Fathom is an interactive and immersive sonic world created for the Kanbar Forum at the Exploratorium in San Francisco by Shane and me. It is an unending, rarely repeating piece of music that is driven by its audience. The piece was developed specifically for the Forum as part of the museum’s artist-in-residence program.  Fathom is a work for 64-channel loudspeaker system, 3D-printed motion sensing spheres, wireless transmitters and LEDs.  This is a piece that visitors can explore with both their ears and hands.

Fathom is made up of six distinct sounds that are always present in the room. Four of the sounds are associated with one of four interfaces placed near the Forum’s stage apron.
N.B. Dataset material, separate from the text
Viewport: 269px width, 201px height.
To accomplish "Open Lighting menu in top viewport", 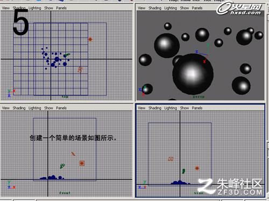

Visitors can determine the state of the piece by approaching one of the interfaces and moving the associated sound around and above them via the glowing hemisphere on the interface. The other two sounds will be moving around the room on their own trajectory.

The form of the piece is based on the concept of self-assembly. This concept describes a process in which certain naturally-occurring structures are formed through local interactions of otherwise disordered components. The components of the structure must have a) something about their geometry or makeup that causes them to bond with the other components and b) an external force acting upon them to enable the bonds.

The six sounds are the components of our structures. We’ve composed the potential attraction of each of the sounds based on their inherent properties (rhythm, pitch, timbre, dynamic range). By moving the sounds around in space, the audience members are the external forces acting on the components, enabling the assembly of sonic structures. The piece can exist in many states of assembled structures or discrete components. When audience members move two or more sounds to the same position in the room, they will fuse into composed structures of varying length. Not all sounds interact — we have composed the avenues for self assembly within this environment. Sounds can interact in increasing order: first two, then three, four, five and finally all six sounds can form together into a structure. We have composed three distinct avenues by which the sounds can assemble into a structure of all six sounds.

This is a new musical form. It is both a self-directed system (it has a set of rules and tendencies that have been built into it) and also defined by the audience members steering each sound. Their decisions are what decide the form of the piece. The piece is intended to be equally compelling whether one interacts with or simply listens to it. It is also highly variable — one can visit the Kanbar five times and hear five different aspects of the piece, while also becoming familiar with its textures.